Pèlerinage Touristique

tuque

Le texte de Raphaël Liogier1 parle de pèlerinage touristique, mais également de la notion de spiritualité ou du sacré. La perspective qu’il amène face à ces dernières notions est intéressante à plusieurs points de vue. Notamment sur l’actualisation qu’il en fait, en dégageant toute confessionnalité de l’activité de pèlerinage en situation d’hypermodernité, et du désir des «voyageurs» de connecter plutôt avec l’idée du sacré qu’une religion donnée. Non sans utiliser un ton sarcastique, il écorche au passage ces nouveaux pèlerins, les considérant sans équivoque comme des touristes qui se prennent pour des voyageurs. Notamment à travers son étude de cas du Mont Moïse où son mépris est à peine voilé. Ces observations et son constat sont pertinents, mais son ton est plutôt hautain et témoigne d’une polarisation d’opinion qui me titille.

Touriste-voyageur

La lecture de ce texte m’a questionné sur la différence réelle qui existe entre voyageur et touriste.
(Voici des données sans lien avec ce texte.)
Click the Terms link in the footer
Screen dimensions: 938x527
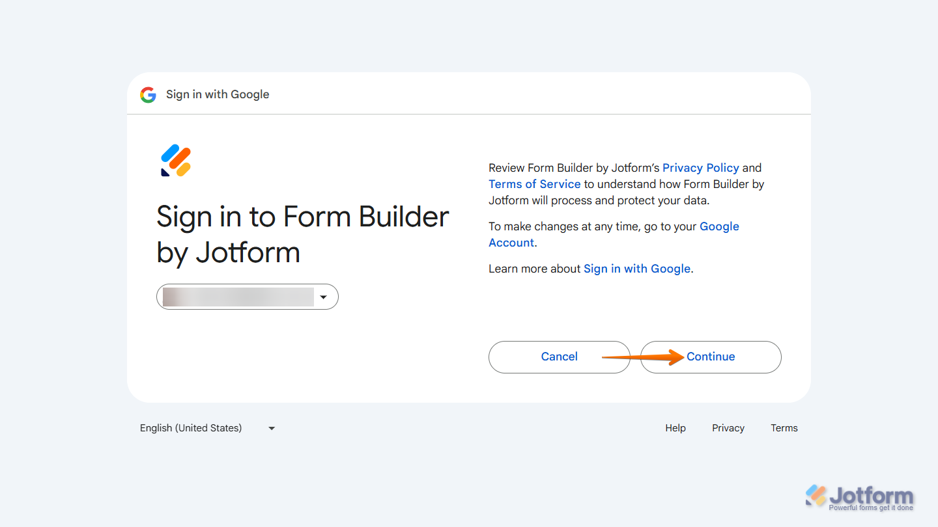coord(784,428)
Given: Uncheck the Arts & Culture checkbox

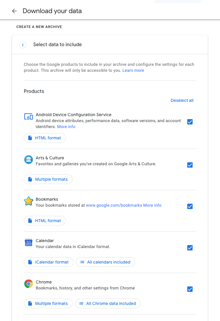Looking at the screenshot, I should point(190,165).
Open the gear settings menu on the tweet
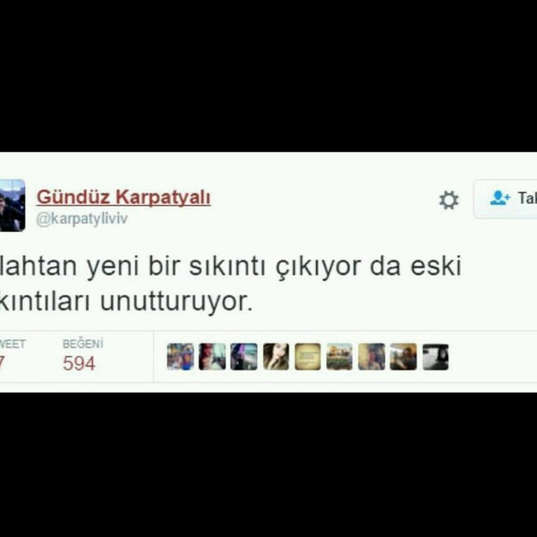Screen dimensions: 537x537 click(448, 200)
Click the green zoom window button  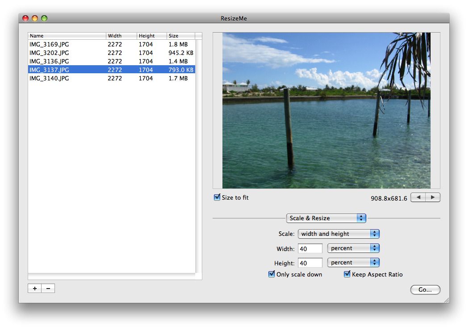pyautogui.click(x=44, y=18)
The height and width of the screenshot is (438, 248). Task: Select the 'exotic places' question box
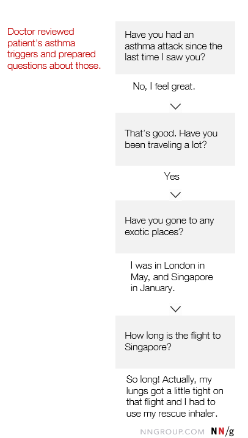click(175, 227)
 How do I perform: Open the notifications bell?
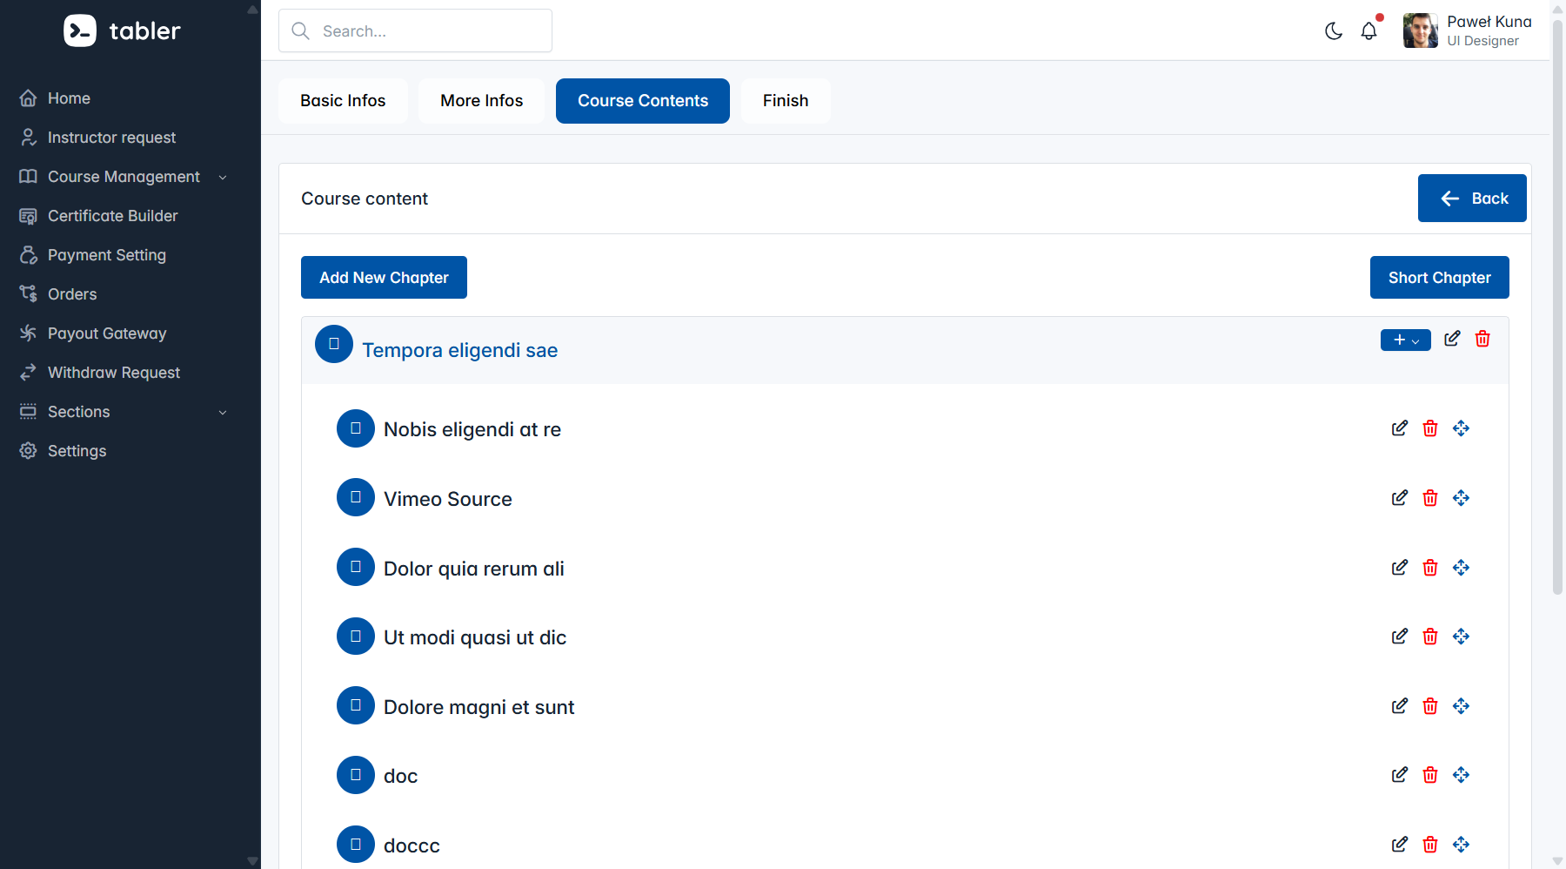[1369, 31]
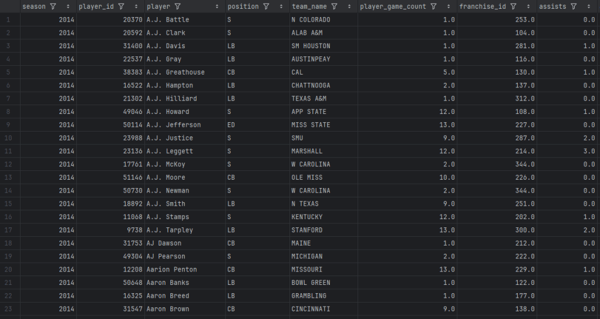
Task: Click sort arrows on the player column
Action: [x=218, y=6]
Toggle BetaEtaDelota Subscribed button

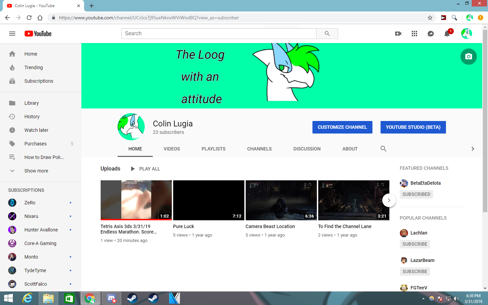click(416, 194)
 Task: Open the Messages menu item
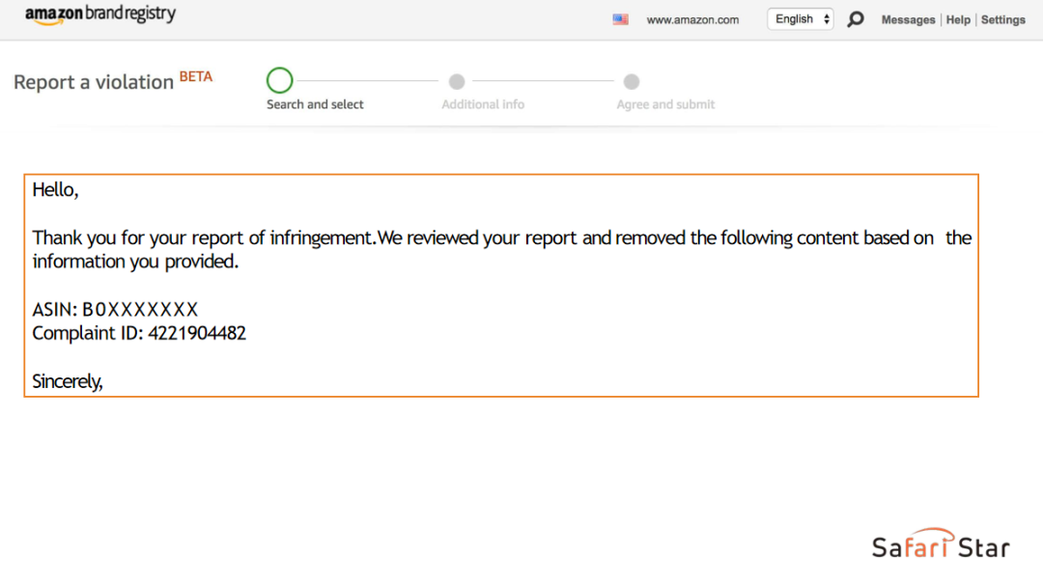pos(908,20)
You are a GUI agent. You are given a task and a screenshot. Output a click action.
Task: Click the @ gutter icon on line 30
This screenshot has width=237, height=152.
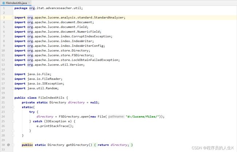coord(8,145)
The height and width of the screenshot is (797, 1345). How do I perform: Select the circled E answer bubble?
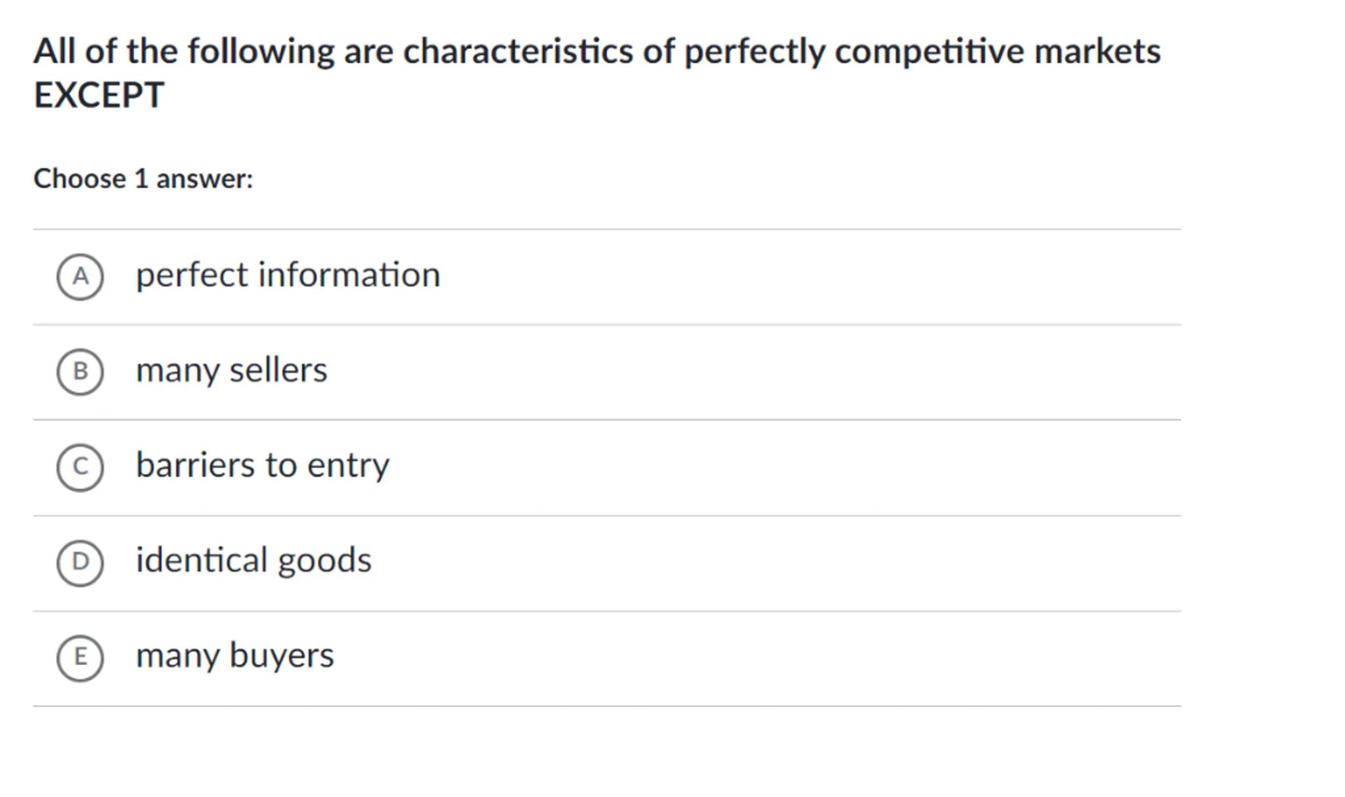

Plutôt, sur les zones grises que cette différence interpelle. Car tout n’est pas si noir et blanc que certains voudraient le faire paraître. J’ai donc replongé dans mes notes sur le texte de Jean-Didier Urbain2.Ces distinctions revêtent une importance capitale pour moi, car mon projet de session sera un récit de voyage, qui en quelque sorte a été un périple initiatique. Je requestionne ces définitions, non pas pour justifier une posture ou une autre, mais pour comprendre l’angle avec lequel j’aborderais mon récit. C’est probablement le coeur de mon essai qui se tient dans cette idée.
Une autre note dans mon carnet de cours parle de «sortir/voyager dans notre forme de savoir». Car ultimement, c’est plutôt le regard externe qui vient juger si nous sommes en situation de voyage ou de tourisme. Car la plupart du temps, nous sommes le touriste de quelqu’un d’autre… Tout se situe dans le regard que nous portons sur notre propre périple, et la signification qu’il a pour nous. L’important, et je suis d’accord avec cette définition, est de garder une posture A/R/Tographique dans nos voyages. C’est-à-dire d’être perméable à l’autre, aux expériences nouvelles, à ne pas avoir peur de questionner et d’être en position d’observateur bienveillant, avec un regard prêt à saisir l’émerveillement. En fait, être en mesure, à travers le voyage et les dimensions qu’il interpelle, de porter un vrai regard sur nous-mêmes.

1-Liogier, R. 2012. Le pèlerinage touristique, Social Compass.
2-Urbain, J.-D., 2002. L’antihéros des récits de voyage. Dans l’idiot du voyage: histoires de touristes (P. 67-82). Paris : Payot.
_Tiré du blogue «Récit nomade» auquel je contribue cette session.